● Your assignment
Extend the article on small satellite constellations, picking up after its final paragraph.

● Document text
* * * * * * *
Smaller Satellites a Growing Trend for New Constellations
[Via Satellite 03-04-2014] Small satellite trends are shifting away from one-time stints and moving toward more regular use in a constellation setting. Sierra Nevada Corporation Vice President of Business Development John Roth told Via Satellite that the company has noticed an increase in the desire to mass produce low-weight satellites. While currently working on Orbcomm’s new constellation of communications satellites (OG2), several potential customers have come to the company with ideas about constellations.
“We’ve probably had a half a dozen companies in the last year or two come to us with ideas about small satellite constellations that they would like to do,” said Roth. “We have non-disclosures so I can’t tell you who the companies are, but most of them are either commercial startups that have some funding already or are working with us to try to get funding from investors to get their concepts off the ground.”
According to Roth, many of these companies were inspired by the strategy Skybox Imaging used, where a small number of satellites are used for technology demonstration purposes in order to draw the attention of investors. Then, after obtaining enough capital, they can quickly move into a production phase.
“We are seeing a number of companies with that same model coming to us and asking us to help support concepts and put together some budgets that they can take to the investor community,” said Roth. “I would think in the next few years you are going to see other commercial companies emerging in the small satellite range.”
The purposes of these satellites vary and are designed to target different niche applications. Some are dedicated to Earth observation missions, others are looking into bands other than electro-optic, while others, such as the joint Taiwan-U.S. Formosat constellation, are looking at weather prediction and other meteorological purposes. The markets represented cover a range of addressable issues.
“There is a trend toward miniaturization in LEO for satellite applications, said Stéphane Gounari, senior analyst at NSR. “[And] not just CubeSats, it is for the whole range. Cube/NanoSats are the extreme … [but] there is a reason why for some applications you have to use big satellites, because you cannot fulfill certain requirements with small satellites.”
Some satellite-enabled services require larger satellites, which are not following the trend toward smaller sizes. Iridium Next satellites, for example, need to have a very strong Effective Isotropic Radiated Power (EIRP) to connect with handsets, which brings about greater power requirements and drive up the size. According to Gounari, communication satellites are largely missing this miniaturization trend.
* * * * * * *
● Data provided

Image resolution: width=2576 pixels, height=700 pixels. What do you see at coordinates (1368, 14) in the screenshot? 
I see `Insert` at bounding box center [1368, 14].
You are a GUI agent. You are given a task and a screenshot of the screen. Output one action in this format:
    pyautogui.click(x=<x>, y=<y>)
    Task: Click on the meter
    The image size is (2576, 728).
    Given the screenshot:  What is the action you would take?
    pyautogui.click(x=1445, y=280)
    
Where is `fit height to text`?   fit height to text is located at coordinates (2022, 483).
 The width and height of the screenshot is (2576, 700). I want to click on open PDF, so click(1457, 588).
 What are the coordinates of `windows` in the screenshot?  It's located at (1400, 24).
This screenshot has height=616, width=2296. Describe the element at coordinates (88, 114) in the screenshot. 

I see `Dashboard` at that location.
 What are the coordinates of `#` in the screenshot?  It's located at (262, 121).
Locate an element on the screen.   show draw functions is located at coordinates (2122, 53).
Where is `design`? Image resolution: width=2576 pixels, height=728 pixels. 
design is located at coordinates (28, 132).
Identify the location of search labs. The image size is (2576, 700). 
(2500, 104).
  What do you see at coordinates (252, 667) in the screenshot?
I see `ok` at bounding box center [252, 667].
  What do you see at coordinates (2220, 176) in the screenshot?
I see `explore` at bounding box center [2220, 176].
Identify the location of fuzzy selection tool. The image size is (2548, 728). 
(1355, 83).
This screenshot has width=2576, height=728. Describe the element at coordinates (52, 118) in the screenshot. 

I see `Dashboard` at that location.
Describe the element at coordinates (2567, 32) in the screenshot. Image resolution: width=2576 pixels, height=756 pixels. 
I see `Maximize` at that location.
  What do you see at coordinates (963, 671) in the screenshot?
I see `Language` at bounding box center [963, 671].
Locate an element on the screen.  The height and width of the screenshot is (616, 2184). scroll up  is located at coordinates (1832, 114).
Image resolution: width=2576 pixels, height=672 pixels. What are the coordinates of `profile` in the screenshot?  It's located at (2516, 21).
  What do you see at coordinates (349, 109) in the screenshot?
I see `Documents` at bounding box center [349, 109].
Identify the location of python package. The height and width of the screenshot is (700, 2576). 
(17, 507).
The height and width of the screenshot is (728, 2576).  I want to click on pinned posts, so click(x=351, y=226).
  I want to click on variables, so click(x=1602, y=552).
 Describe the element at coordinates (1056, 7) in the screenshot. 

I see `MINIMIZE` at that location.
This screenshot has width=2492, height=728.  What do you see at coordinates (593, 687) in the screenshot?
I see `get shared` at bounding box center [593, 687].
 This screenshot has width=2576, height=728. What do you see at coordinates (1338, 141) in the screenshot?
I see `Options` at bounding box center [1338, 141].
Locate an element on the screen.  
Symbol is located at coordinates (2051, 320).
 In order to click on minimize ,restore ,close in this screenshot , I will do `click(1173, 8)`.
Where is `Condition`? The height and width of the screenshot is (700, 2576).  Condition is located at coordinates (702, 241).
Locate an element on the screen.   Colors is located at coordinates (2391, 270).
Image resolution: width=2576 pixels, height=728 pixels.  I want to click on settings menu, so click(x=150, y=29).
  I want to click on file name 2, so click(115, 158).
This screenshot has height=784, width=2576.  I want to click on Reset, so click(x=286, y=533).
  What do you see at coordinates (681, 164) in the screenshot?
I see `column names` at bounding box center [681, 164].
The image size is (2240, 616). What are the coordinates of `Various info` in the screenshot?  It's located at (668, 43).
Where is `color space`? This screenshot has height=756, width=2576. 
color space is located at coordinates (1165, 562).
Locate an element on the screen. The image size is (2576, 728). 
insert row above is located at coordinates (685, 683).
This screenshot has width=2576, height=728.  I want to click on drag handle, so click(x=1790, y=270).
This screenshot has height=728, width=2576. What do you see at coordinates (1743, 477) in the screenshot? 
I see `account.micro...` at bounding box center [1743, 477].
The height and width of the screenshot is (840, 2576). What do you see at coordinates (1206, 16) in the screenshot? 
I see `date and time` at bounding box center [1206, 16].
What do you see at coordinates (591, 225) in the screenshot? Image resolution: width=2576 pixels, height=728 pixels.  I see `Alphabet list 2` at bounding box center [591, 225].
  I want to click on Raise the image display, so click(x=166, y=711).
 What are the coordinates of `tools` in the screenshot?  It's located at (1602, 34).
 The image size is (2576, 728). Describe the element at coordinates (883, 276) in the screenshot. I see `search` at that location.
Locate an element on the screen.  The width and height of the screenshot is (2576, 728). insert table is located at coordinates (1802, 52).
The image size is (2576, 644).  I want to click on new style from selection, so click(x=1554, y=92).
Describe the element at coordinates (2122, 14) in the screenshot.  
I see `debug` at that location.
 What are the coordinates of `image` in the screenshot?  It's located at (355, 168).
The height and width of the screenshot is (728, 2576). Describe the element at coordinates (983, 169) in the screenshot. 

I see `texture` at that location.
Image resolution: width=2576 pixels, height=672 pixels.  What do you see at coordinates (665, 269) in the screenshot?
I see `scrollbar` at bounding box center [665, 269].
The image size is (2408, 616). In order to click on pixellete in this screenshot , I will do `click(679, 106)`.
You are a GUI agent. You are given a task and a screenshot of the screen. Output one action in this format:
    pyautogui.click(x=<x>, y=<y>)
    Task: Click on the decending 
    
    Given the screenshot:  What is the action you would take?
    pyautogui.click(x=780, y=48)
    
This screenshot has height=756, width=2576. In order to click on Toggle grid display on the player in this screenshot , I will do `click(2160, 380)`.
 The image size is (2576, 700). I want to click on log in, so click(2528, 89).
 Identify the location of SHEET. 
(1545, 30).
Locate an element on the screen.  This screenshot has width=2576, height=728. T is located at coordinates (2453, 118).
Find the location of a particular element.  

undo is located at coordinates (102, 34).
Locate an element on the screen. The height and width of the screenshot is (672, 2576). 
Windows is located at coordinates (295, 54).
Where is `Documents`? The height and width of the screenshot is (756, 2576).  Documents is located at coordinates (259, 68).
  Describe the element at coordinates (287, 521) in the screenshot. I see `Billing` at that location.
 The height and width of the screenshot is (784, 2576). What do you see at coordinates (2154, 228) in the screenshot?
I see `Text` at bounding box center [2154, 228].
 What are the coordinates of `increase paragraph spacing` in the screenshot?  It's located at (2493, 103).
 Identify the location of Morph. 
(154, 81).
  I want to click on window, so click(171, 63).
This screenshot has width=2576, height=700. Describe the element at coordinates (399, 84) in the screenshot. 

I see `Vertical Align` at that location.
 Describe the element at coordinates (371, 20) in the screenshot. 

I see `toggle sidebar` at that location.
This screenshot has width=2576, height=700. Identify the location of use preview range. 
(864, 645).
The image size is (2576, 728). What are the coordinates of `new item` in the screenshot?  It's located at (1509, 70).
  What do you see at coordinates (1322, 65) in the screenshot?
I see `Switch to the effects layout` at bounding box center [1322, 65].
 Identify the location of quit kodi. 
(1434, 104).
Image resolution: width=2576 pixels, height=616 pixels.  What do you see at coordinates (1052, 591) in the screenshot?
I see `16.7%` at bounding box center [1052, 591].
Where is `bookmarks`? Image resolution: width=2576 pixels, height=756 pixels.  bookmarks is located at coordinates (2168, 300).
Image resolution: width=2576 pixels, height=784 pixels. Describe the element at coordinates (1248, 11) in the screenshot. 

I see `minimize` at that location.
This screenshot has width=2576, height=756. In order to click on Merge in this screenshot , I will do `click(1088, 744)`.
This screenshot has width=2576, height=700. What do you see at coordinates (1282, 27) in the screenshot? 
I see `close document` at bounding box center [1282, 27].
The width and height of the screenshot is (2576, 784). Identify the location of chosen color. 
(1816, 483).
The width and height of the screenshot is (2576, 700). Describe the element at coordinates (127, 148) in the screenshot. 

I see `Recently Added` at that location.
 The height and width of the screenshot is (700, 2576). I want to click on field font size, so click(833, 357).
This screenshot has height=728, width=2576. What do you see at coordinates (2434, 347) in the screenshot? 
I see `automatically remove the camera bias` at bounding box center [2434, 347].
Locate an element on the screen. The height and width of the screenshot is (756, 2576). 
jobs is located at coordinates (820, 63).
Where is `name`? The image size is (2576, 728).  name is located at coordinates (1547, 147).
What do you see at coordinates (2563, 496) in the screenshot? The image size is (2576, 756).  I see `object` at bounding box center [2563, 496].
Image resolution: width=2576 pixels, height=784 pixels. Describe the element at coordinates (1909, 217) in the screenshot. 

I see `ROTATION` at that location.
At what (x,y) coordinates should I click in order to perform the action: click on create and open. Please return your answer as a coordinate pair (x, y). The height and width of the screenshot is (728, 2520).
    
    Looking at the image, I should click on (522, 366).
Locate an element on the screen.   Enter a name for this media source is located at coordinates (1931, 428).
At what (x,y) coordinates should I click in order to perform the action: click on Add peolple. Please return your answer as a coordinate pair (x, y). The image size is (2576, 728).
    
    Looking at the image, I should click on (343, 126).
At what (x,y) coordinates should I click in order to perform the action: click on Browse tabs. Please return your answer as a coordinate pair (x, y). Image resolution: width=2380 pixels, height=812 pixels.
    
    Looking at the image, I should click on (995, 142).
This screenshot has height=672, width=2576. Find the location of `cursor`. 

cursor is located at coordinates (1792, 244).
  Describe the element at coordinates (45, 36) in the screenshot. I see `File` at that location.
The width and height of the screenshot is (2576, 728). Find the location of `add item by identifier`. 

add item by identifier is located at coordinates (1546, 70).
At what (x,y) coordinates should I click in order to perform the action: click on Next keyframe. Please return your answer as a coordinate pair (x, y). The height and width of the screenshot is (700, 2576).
* * * * * * *
● Task output
“Communications satellites tend to grow in mass,” he explained. “Orbcomm’s satellites are still small but the new constellation is way bigger than the first one (155kg from 45kg). Iridium, Globalstar and O3b start from a higher point but are following the same trend. In that sense, small satellites are used for communications purposes, but the success of the application drives them toward higher mass.”
Orbcomm’s small communication satellites have grown in size, but they are still small, which makes them a unique case. The defining change for small satellites remains that they are serving long-term purposes today, and are expected to play a permanent role going forward. Satellites are polarizing to become either larger by necessity or smaller by opportunity. Based on factors such as launch availability, personnel and financing, the preference toward small satellites has become very noticeable on a global scale.
“Worldwide, there is huge interest in small satellites,” said Roth. “Most countries don’t start out with a U.S.-sized budget for multi-thousand kilogram satellites. Interested countries are not just looking for a first-satellite foothold, they’re looking for space capabilities over the long-term but in affordable programs.”
“In terms of market rate … internationally there is a growing interest in small satellites, though there remains a strong interest in the U.S.,” added Gounari.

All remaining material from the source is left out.